Hintergrund : Die Jogginghose

svz.de von
12. November 2015, 12:00 Uhr

Zu ausgebeulter Sportkleidung im Alltag hat Modestar Karl Lagerfeld eine ganz klare Meinung: „Wer eine Jogginghose trägt, hat die Kontrolle über sein Leben verloren“, sagte er einmal.

Sein Kollege Jean Paul Gaultier sieht das anders – und half, den Schlabberlook salonfähig zu machen. Bei der Präsentation seiner Herbst-Winter-Kollektion 2014/15 schickte er „Vampire im Luxus-Jogginganzug“ auf den Laufsteg.

Bereits 2009 hatten vier junge Männer aus Graz in Österreich den „Internationalen Jogginghosentag“ etabliert.
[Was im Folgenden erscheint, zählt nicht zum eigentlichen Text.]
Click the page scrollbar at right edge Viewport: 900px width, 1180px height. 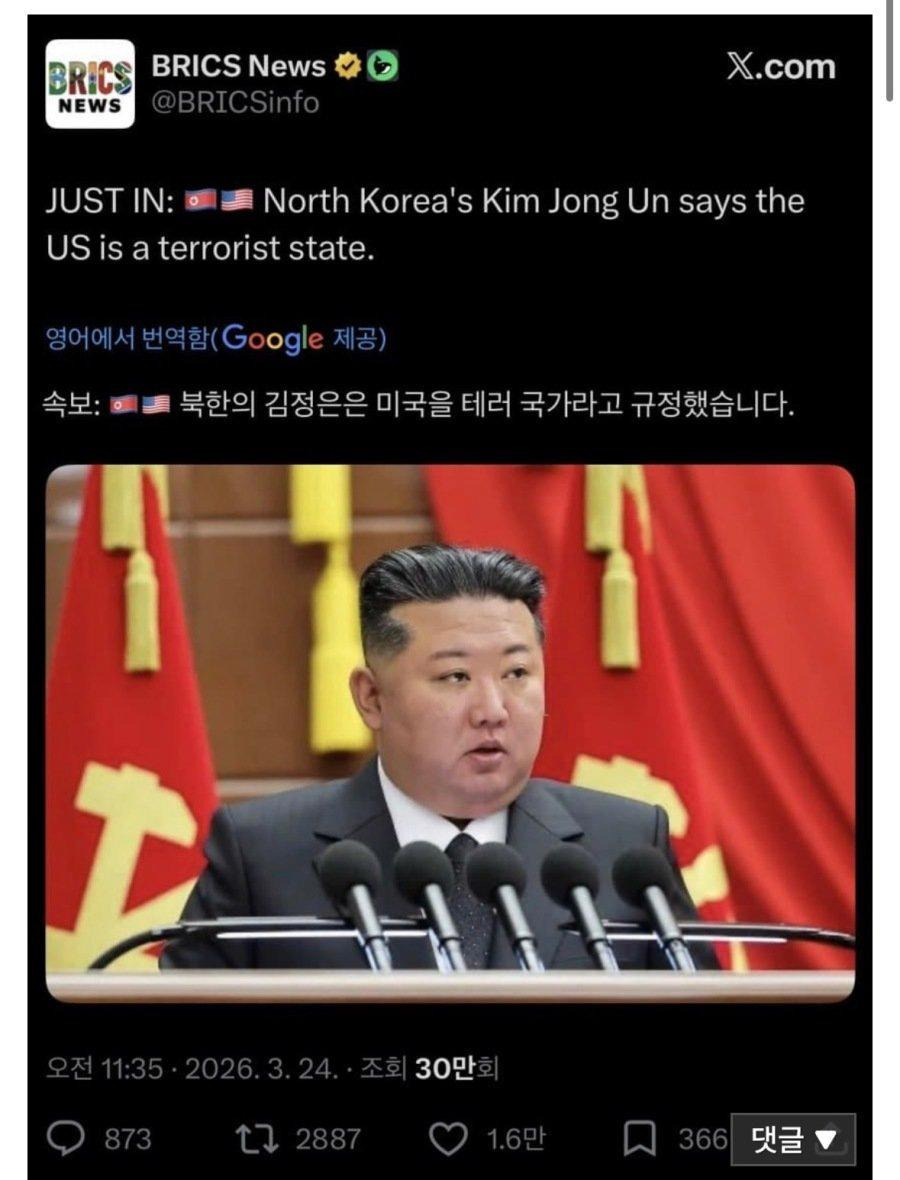pyautogui.click(x=890, y=53)
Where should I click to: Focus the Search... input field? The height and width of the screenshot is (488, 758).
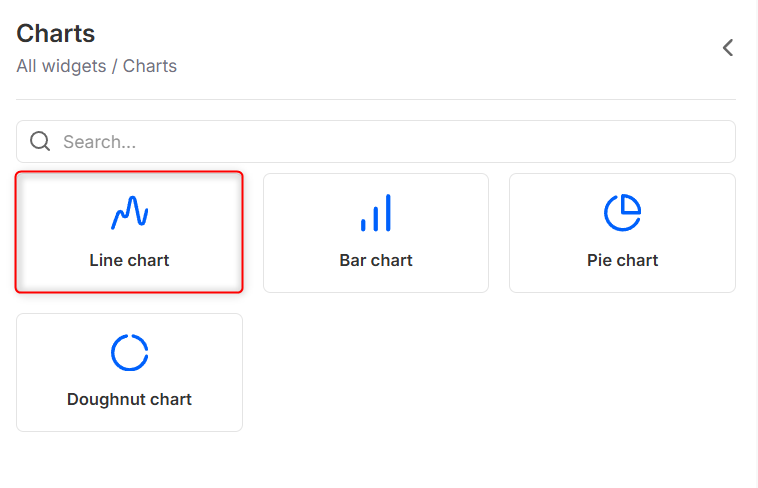pyautogui.click(x=380, y=142)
Zum
21. Januar 2010 riefen sie erstmals dazu auf, dem vielerorts beliebten und bequemen Beinkleid globale Anerkennung zu verschaffen. Schon ein Jahr darauf seien dem Aufruf rund

600 000 begeisterte Jogginghosenträger in mehr als 50 Ländern gefolgt.

Die Geschichte des umstrittenen Kleidungsstücks begann in den 1970er-Jahren. Die damals überwiegend aus Nylon gefertigten, weit geschnittenen Sportanzüge sollten Sportler warmhalten.